Network formation theory studies how agents create and maintain relationships, and the stability of those relationships with respect to individual incentives. A central stability concept in this literature is pairwise stability, introduced by Jackson and Wolinsky (1996) for unweighted networks (agents are either connected or not) and later extended by Bich and Morhaim (2020) to weighted networks (connections can have different intensities). In this paper, we pursue two main objectives. First, we extend the notion of stability to networks defined on hypergraphs, where relationships may involve more than two agents simultaneously and where agents face budget constraints on the sum of the intensity of all their connections. We introduce a stability concept that preserves the core intuition of pairwise stability while generalizing it to relationships involving more than two agents, and that accounts for budget constraints. Second, we propose a stronger notion that we call full stability, inspired by stability concepts from matching theory, in which agents are allowed to adjust multiple connections simultaneously rather than through single-link deviations. We give existence results for both stability notions under various assumptions, as well as explicit solutions or algorithms, and provide counter-examples for most cases that do not satisfy those assumptions, establishing an almost complete theory. Our framework provides a unified approach to constrained network formation in hypergraphic settings and builds a conceptual bridge between the theories of weighted network formation and fractional matching.

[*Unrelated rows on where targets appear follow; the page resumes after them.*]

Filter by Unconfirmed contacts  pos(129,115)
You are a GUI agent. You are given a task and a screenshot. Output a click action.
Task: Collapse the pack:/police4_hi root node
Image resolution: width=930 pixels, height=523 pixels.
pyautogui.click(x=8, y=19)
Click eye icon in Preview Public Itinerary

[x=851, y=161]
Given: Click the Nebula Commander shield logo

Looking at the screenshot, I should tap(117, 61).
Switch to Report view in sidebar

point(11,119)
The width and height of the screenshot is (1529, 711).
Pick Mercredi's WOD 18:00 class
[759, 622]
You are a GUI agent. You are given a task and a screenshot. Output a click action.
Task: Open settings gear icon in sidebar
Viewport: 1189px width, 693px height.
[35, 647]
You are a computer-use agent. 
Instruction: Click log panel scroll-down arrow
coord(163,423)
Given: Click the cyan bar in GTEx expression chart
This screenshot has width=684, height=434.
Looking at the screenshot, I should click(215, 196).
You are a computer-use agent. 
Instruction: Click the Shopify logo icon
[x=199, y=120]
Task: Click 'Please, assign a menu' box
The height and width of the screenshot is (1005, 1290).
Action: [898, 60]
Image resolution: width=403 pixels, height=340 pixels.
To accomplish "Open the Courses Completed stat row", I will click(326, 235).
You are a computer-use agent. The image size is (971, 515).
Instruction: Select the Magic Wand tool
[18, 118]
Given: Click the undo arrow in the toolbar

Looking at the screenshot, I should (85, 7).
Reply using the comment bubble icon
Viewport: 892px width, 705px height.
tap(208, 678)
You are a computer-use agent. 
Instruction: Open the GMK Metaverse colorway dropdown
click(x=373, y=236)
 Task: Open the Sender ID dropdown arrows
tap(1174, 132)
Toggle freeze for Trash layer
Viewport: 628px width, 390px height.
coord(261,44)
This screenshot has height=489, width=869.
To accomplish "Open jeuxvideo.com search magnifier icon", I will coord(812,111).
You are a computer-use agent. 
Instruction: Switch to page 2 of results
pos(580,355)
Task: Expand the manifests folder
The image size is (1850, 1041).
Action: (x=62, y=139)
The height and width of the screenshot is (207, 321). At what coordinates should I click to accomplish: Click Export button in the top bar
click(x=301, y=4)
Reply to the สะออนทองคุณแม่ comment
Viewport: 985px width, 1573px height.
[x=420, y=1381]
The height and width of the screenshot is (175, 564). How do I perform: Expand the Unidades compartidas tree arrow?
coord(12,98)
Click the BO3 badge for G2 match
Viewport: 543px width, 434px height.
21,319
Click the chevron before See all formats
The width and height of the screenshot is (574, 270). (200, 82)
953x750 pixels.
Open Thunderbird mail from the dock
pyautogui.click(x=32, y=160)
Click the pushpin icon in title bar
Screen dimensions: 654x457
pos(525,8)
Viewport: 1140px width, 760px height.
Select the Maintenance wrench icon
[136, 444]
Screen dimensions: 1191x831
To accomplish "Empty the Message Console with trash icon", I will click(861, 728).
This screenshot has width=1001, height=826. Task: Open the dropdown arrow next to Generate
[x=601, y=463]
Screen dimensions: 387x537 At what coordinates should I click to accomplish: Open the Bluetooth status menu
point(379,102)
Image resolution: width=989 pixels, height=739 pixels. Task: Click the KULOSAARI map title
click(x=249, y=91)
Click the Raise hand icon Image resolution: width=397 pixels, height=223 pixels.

翻译：网络形成理论研究个体如何建立并维持关系，以及这些关系相对于个体激励的稳定性。该领域的核心稳定性概念是Jackson与Wolinsky（1996）针对无权网络（个体间要么连接要么不连接）提出的成对稳定性，后由Bich与Morhaim（2020）扩展至加权网络（连接可具有不同强度）。本文致力于实现两个主要目标：首先，将稳定性概念拓展至基于超图定义的网络，其中关系可同时涉及两个以上个体，且个体面临其所有连接强度总和的预算约束。我们提出一种稳定性概念，既保留了成对稳定性的核心直观思想，又将其推广至涉及多个个体的关系，同时纳入预算约束的考量。其次，受匹配理论中稳定性概念的启发，我们提出一种更强的“完全稳定性”概念，允许个体同时调整多个连接而非仅通过单边偏离实现调整。我们在不同假设条件下给出两种稳定性概念的存在性结果，并提供显式解或算法，同时针对不满足这些假设的大多数情形构造反例，从而建立起近乎完整的理论体系。本框架为超图场景下的约束网络形成提供了统一方法，并在加权网络形成理论与分数匹配理论之间架起了概念桥梁。